START Input records

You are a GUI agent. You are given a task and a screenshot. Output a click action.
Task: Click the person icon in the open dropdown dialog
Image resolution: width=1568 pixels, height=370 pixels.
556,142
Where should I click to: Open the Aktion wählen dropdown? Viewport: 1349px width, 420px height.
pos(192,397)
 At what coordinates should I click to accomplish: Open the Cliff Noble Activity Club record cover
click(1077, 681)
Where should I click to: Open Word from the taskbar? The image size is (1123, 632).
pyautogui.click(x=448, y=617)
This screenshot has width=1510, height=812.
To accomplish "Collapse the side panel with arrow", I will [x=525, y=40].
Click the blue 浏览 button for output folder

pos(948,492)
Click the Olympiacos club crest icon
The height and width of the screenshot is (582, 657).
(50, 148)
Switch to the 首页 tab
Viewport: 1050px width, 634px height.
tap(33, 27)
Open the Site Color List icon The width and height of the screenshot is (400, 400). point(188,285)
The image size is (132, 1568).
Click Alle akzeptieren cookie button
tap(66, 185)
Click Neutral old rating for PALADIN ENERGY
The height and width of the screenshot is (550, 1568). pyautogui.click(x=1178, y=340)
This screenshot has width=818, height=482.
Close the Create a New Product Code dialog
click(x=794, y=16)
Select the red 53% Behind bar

END Input records

Task requirements —
Copy out every one of the lines above word for word, from the first to the last.

Written solution —
You are a GUI agent. You are given a task and a screenshot. Output a click action.
Task: Click the person icon in the open dropdown dialog
Image resolution: width=1568 pixels, height=370 pixels.
556,142
Where should I click to: Open the Aktion wählen dropdown? Viewport: 1349px width, 420px height.
pos(192,397)
 At what coordinates should I click to accomplish: Open the Cliff Noble Activity Club record cover
click(1077, 681)
Where should I click to: Open Word from the taskbar? The image size is (1123, 632).
pyautogui.click(x=448, y=617)
This screenshot has width=1510, height=812.
To accomplish "Collapse the side panel with arrow", I will [x=525, y=40].
Click the blue 浏览 button for output folder

pos(948,492)
Click the Olympiacos club crest icon
The height and width of the screenshot is (582, 657).
(50, 148)
Switch to the 首页 tab
Viewport: 1050px width, 634px height.
tap(33, 27)
Open the Site Color List icon The width and height of the screenshot is (400, 400). point(188,285)
The image size is (132, 1568).
Click Alle akzeptieren cookie button
tap(66, 185)
Click Neutral old rating for PALADIN ENERGY
The height and width of the screenshot is (550, 1568). pyautogui.click(x=1178, y=340)
This screenshot has width=818, height=482.
Close the Create a New Product Code dialog
click(x=794, y=16)
Select the red 53% Behind bar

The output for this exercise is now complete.